Stored items:
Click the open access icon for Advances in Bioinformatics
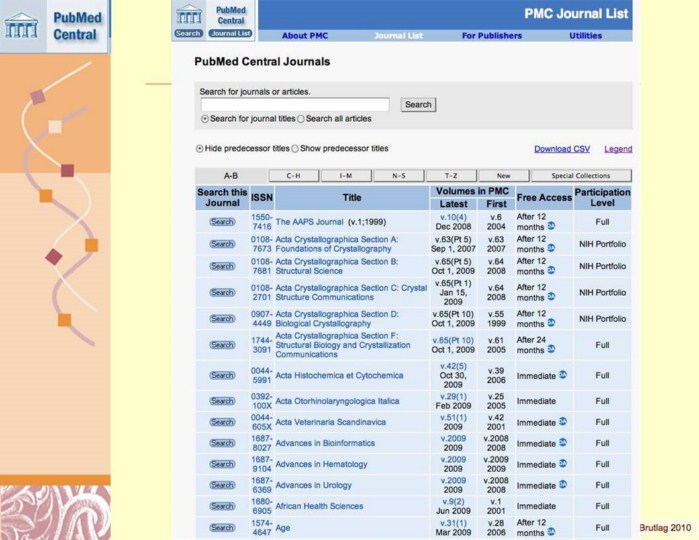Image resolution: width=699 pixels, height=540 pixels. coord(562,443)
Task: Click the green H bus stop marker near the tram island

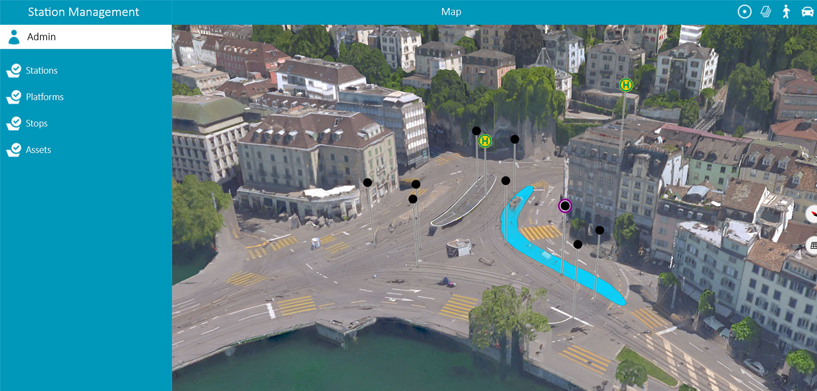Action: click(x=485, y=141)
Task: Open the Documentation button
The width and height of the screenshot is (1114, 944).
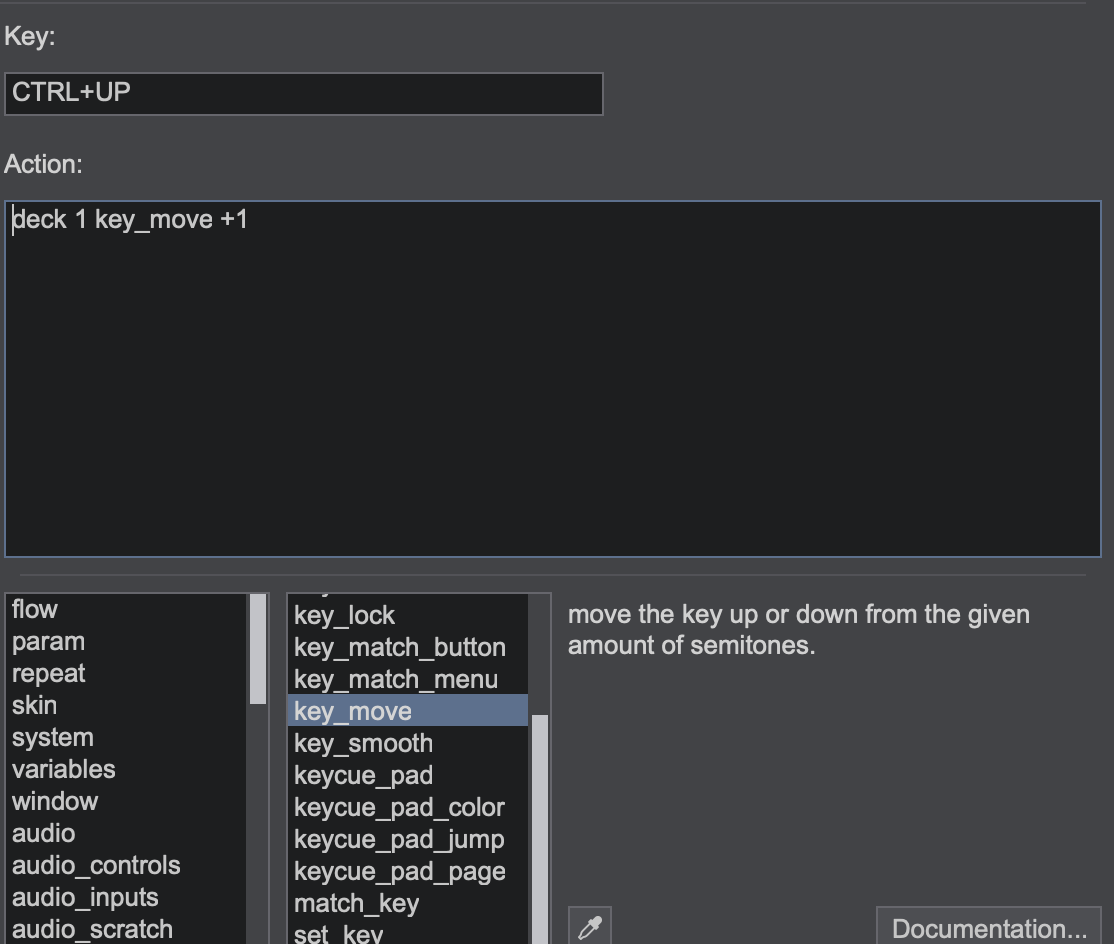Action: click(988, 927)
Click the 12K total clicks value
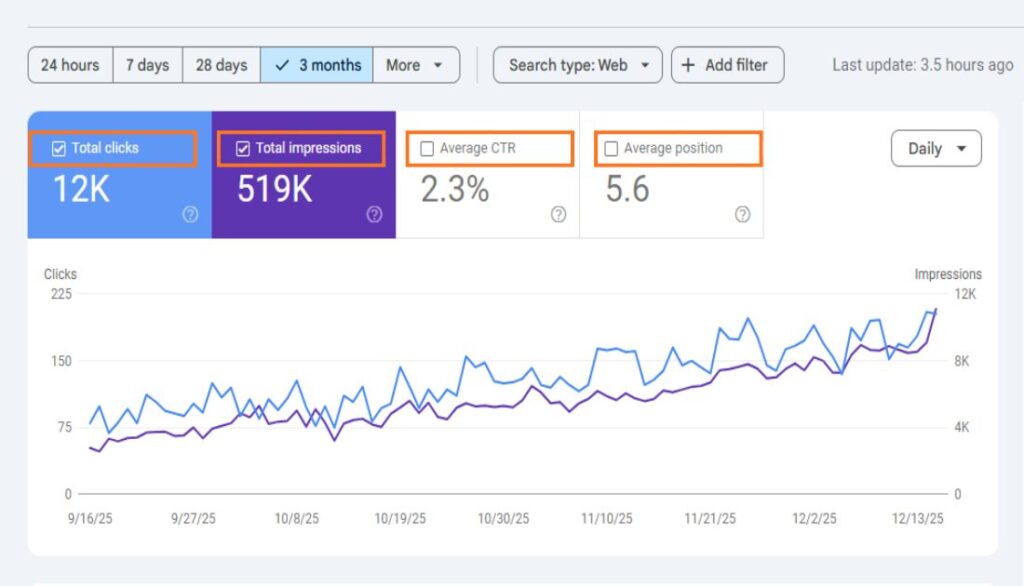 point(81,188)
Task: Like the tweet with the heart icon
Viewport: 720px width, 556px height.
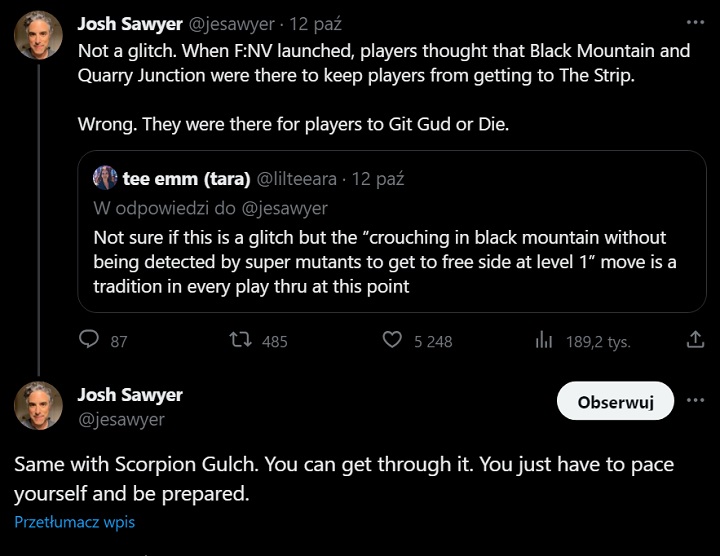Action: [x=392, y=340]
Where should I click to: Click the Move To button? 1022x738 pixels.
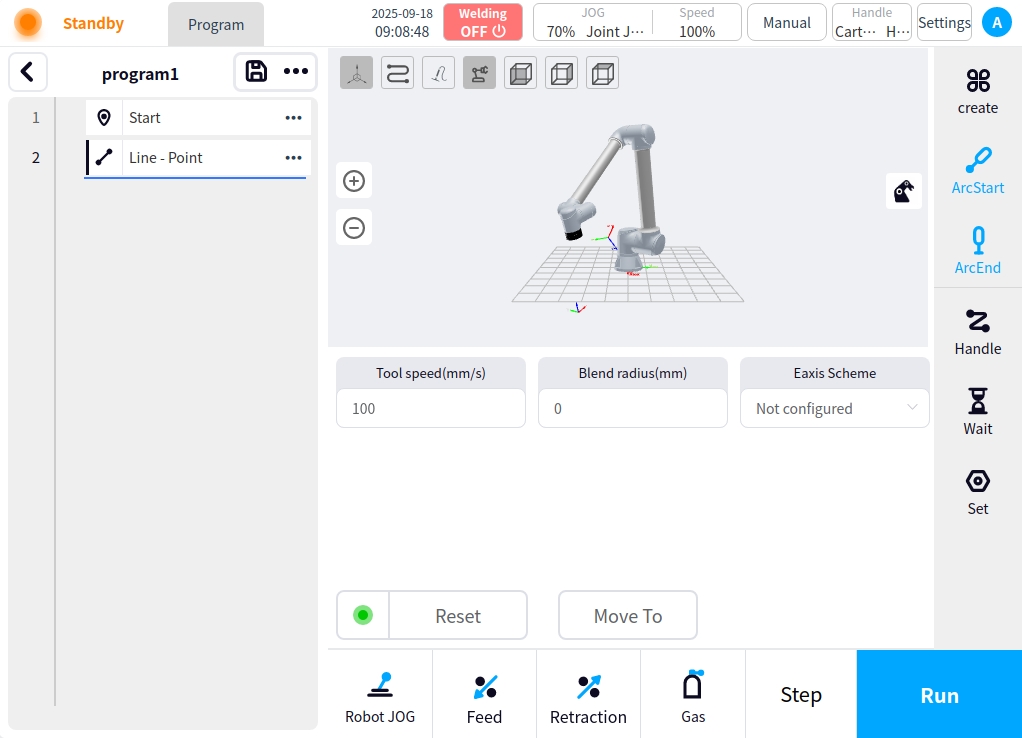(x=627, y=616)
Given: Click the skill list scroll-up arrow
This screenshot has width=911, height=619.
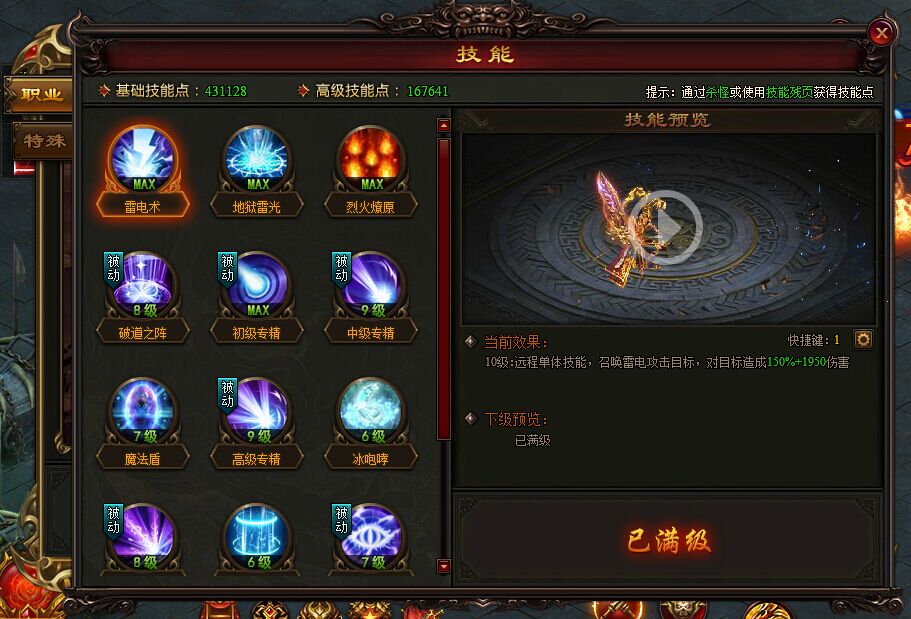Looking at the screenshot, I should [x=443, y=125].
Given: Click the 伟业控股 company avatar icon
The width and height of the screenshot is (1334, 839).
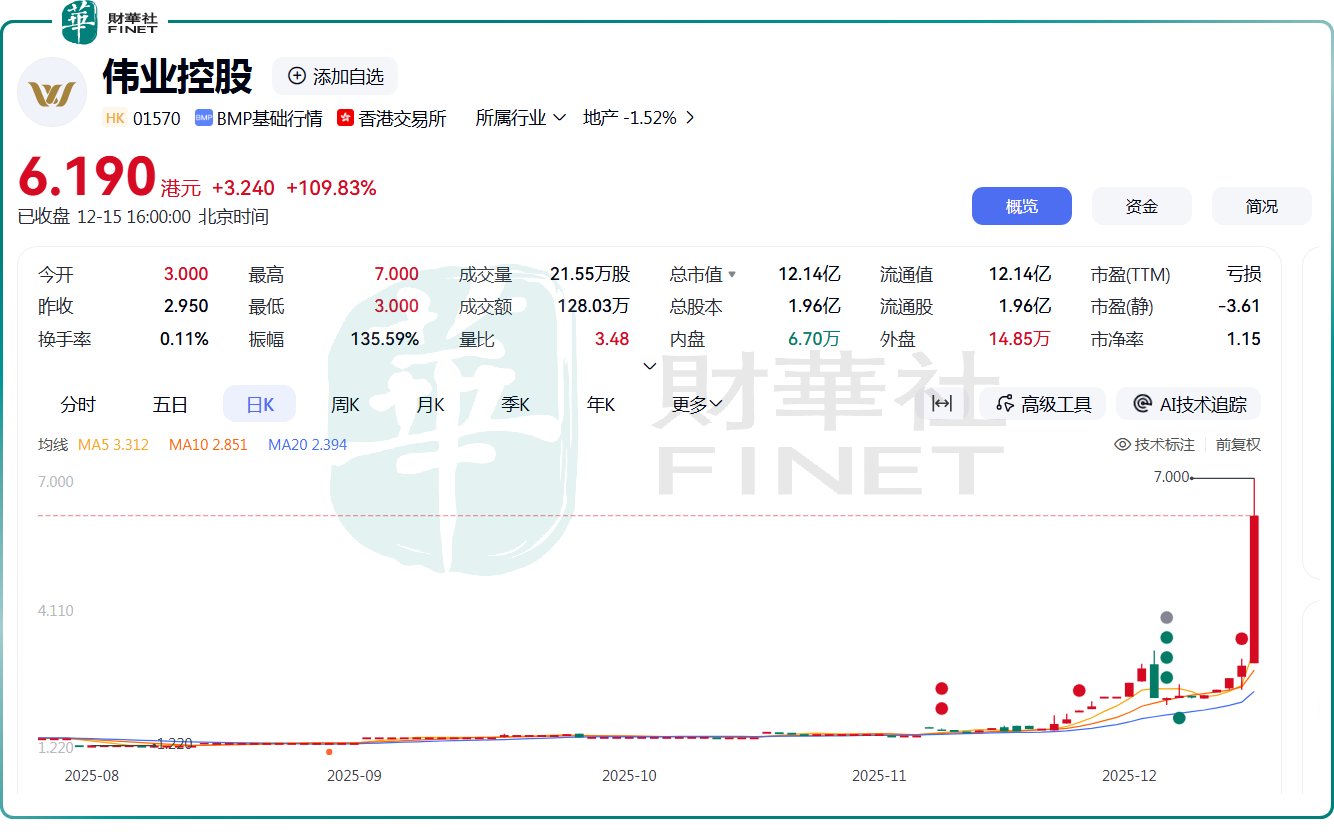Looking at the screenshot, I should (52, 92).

▸ Work instruction
What you set down should be exactly the lines from the line containing "The width and height of the screenshot is (1334, 839)." to the last line of the entries above, both included, with no pictures.

▸ Answer to the problem
The width and height of the screenshot is (1334, 839).
Looking at the screenshot, I should (52, 92).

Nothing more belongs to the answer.